Ensuite nous déambulons dans les rues pour arriver au Duomo. Celui-ci est, extérieurement, richement décoré et l’utilisation de plusieurs couleurs de marbre lui donne un aspect très avenant, pas du tout austère. L’intérieur est encore plus exceptionnel avec des pavements originaux représentants des personnages mythiques ou des scènes de l’ancien testament.
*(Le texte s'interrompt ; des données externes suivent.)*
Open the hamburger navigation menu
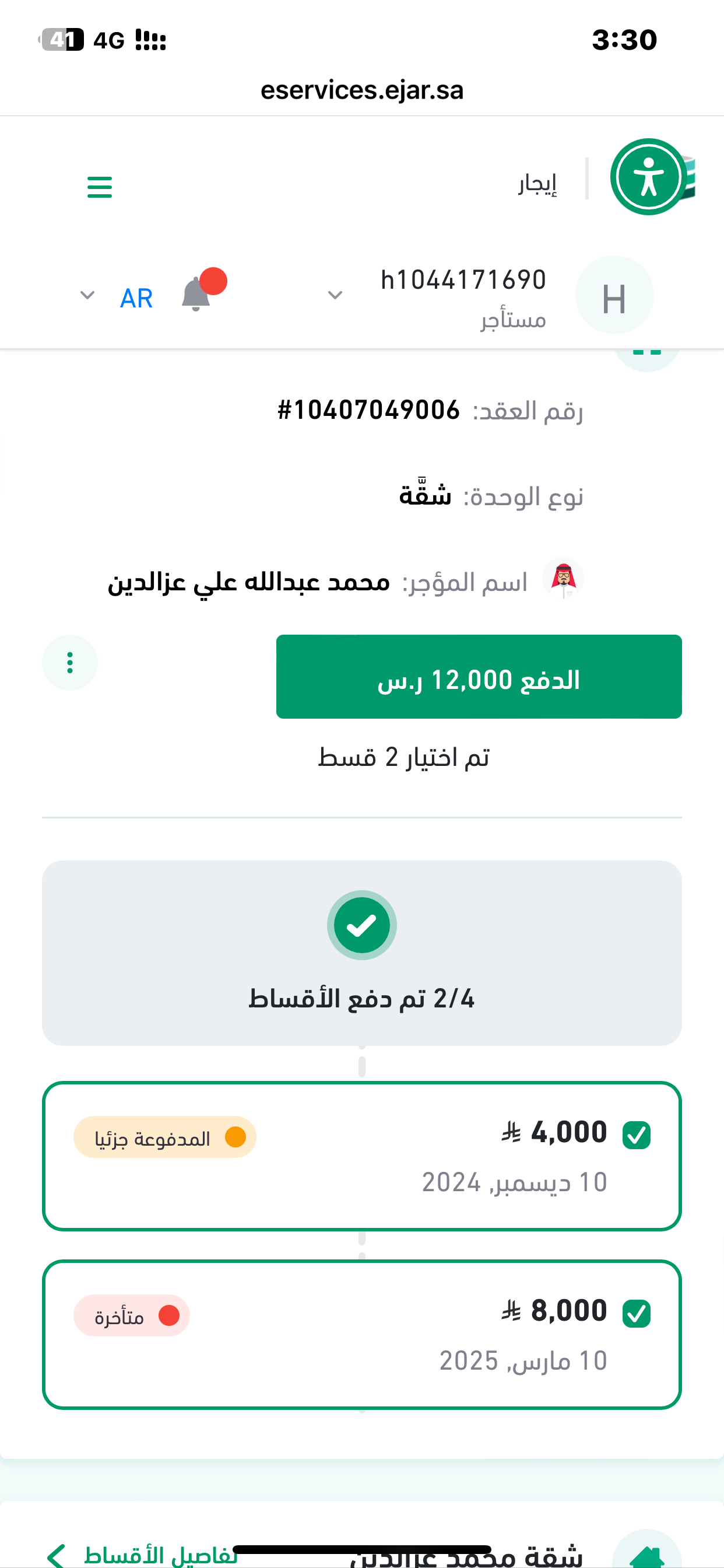tap(100, 187)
Après Sienne, nous visitons sa voisine Florence. Nous commençons par l’incontournable Piazza del Duomo avec le baptistère, la cathédrale et le campanile. L’ensemble est impressionnant par la taille et la richesse de l’ornement. Nous étions venus il y a une dizaine d’années et nous sommes frappés par la saleté, probablement liée à la pollution, qui s’est déposée sur les bâtiments, surtout le baptistère. Nous passons ensuite sur Piazza della Signoria pour admirer la fontaine de Neptune et les nombreuses statues dont David de Michel-ange ou Persée de Cellini. Après avoir pique-niqué près du Ponté Vecchio, nous visitons la galerie des offices, musée où, notamment, une salle est dédiée à Botichelli. S’y trouvent aussi des œuvres de Léonard de Vinci et Michel-ange. Cette fois, c’est Lilou qui a été captivée par « la naissance de Vénus » et autre « Printemps ».
Non loin de là se trouve Pise et nous y faisons notre dernière escale. La Piazza del Duomo est toujours aussi majestueuse et contrairement à notre dernier passage, la tour penchée est réouverte au public. Le prix est prohibitif et finalement l’intérieur ne présente pas un grand intérêt. Nous restons quand même impressionnés par l’inclinaison de l’édifice.
Nous parcourons ensuite, sous la pluie, les derniers kilomètres qui nous séparent de la France. Lilou est ravie de revoir la frontière et son sourire nous conforte dans notre décision. Nous allons maintenant passer la fin de l'année dans la famille et chez les amis et réfléchir à la suite de notre aventure.
A bientôt et bonnes fêtes de fin d’année pour ceux que nous ne verrons pas.